Region-level Contrastive and Consistency Learning for Semi-Supervised
Semantic Segmentation
- URL: http://arxiv.org/abs/2204.13314v1
- Date: Thu, 28 Apr 2022 07:22:47 GMT
- Title: Region-level Contrastive and Consistency Learning for Semi-Supervised
Semantic Segmentation
- Authors: Jianrong Zhang, Tianyi Wu, Chuanghao Ding, Hongwei Zhao and Guodong
Guo
- Abstract summary: We propose a novel region-level contrastive and consistency learning framework (RC2L) for semi-supervised semantic segmentation.
Specifically, we first propose a Region Mask Contrastive (RMC) loss and a Region Feature Contrastive (RFC) loss to accomplish region-level contrastive property.

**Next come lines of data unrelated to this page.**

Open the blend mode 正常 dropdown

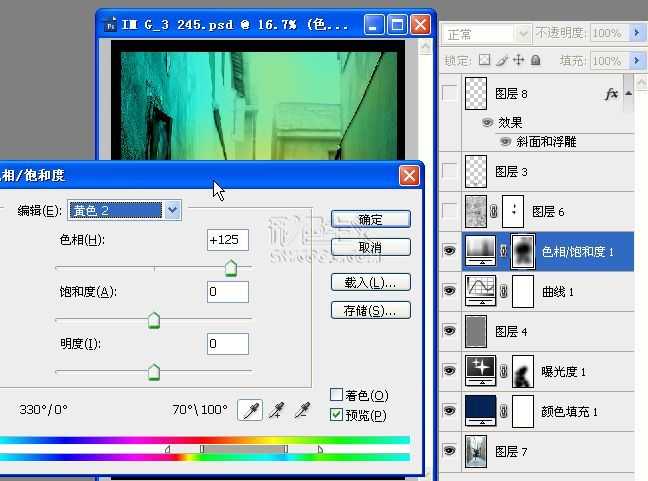487,33
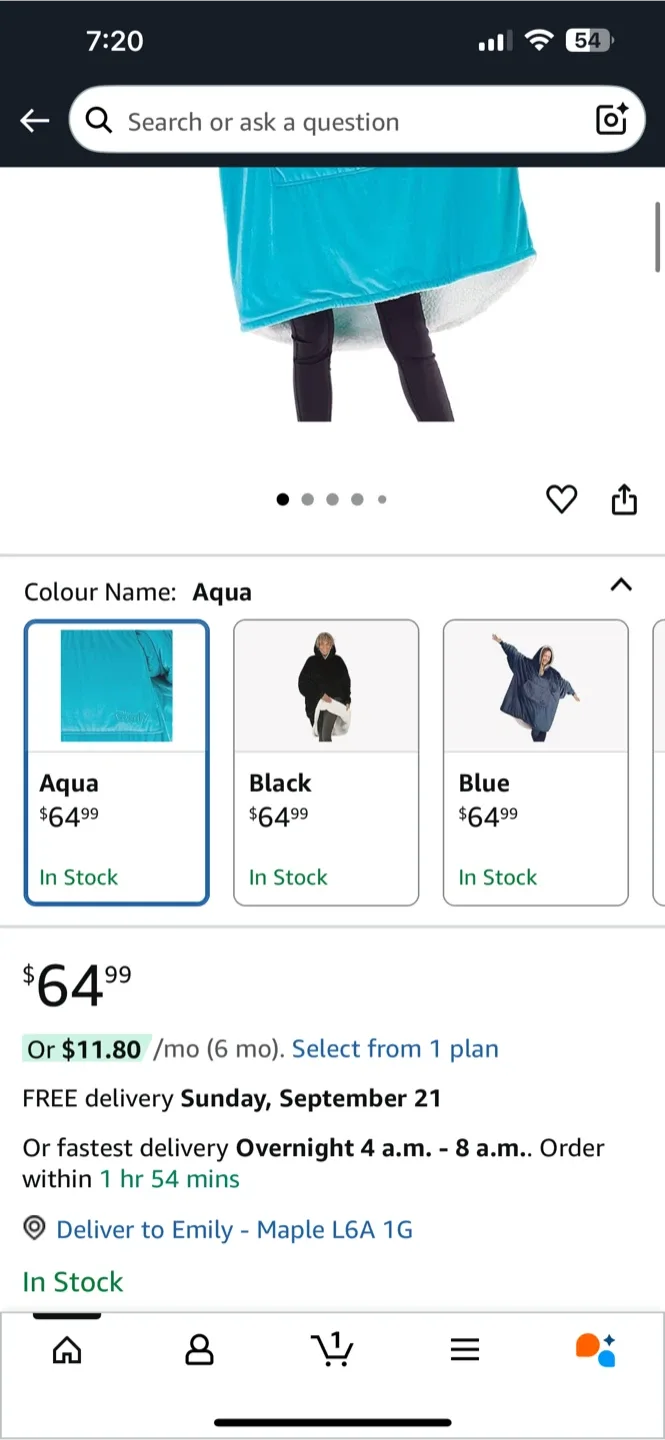Image resolution: width=665 pixels, height=1440 pixels.
Task: Open Select from 1 plan link
Action: [x=396, y=1049]
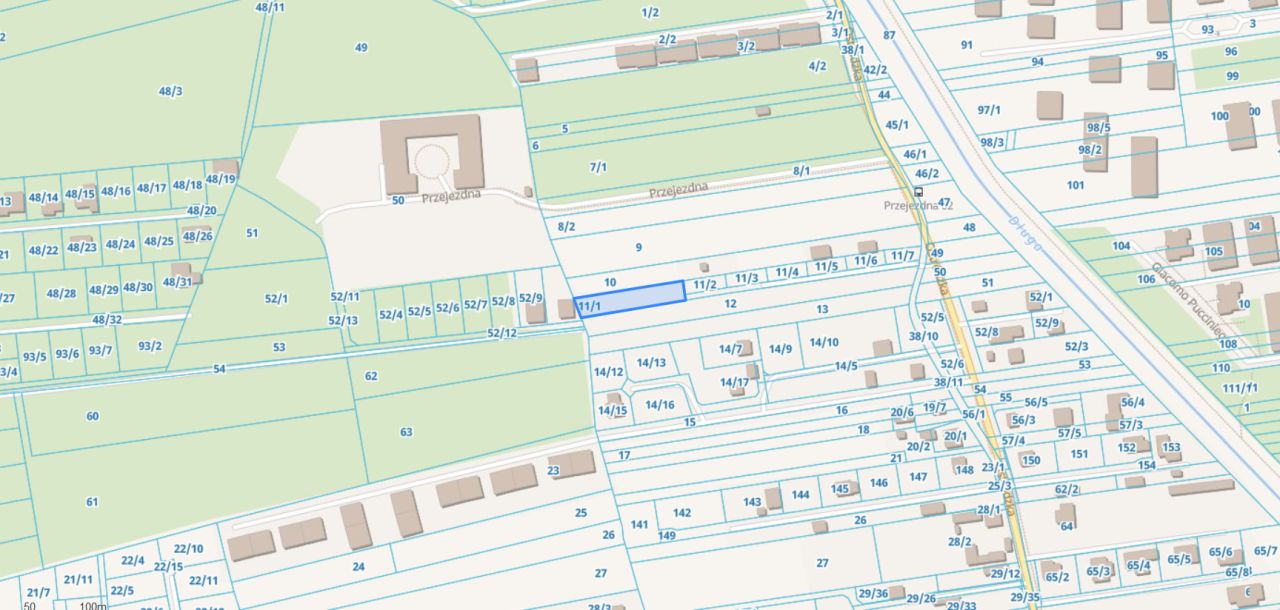Click the building on parcel 23
The width and height of the screenshot is (1280, 610).
(x=571, y=464)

Based on the proposed region-level contrastive and consistency regularization, we develop a region-level contrastive and consistency learning framework (RC2L) for semi-supervised semantic segmentation.
- Score: 30.1884540364192
- License: http://arxiv.org/licenses/nonexclusive-distrib/1.0/
- Abstract: Current semi-supervised semantic segmentation methods mainly focus on
designing pixel-level consistency and contrastive regularization. However,
pixel-level regularization is sensitive to noise from pixels with incorrect
predictions, and pixel-level contrastive regularization has memory and
computational cost with O(pixel_num^2). To address the issues, we propose a
novel region-level contrastive and consistency learning framework (RC^2L) for
semi-supervised semantic segmentation. Specifically, we first propose a Region
Mask Contrastive (RMC) loss and a Region Feature Contrastive (RFC) loss to
accomplish region-level contrastive property. Furthermore, Region Class
Consistency (RCC) loss and Semantic Mask Consistency (SMC) loss are proposed
for achieving region-level consistency. Based on the proposed region-level
contrastive and consistency regularization, we develop a region-level
contrastive and consistency learning framework (RC^2L) for semi-supervised
semantic segmentation, and evaluate our RC$^2$L on two challenging benchmarks
(PASCAL VOC 2012 and Cityscapes), outperforming the state-of-the-art.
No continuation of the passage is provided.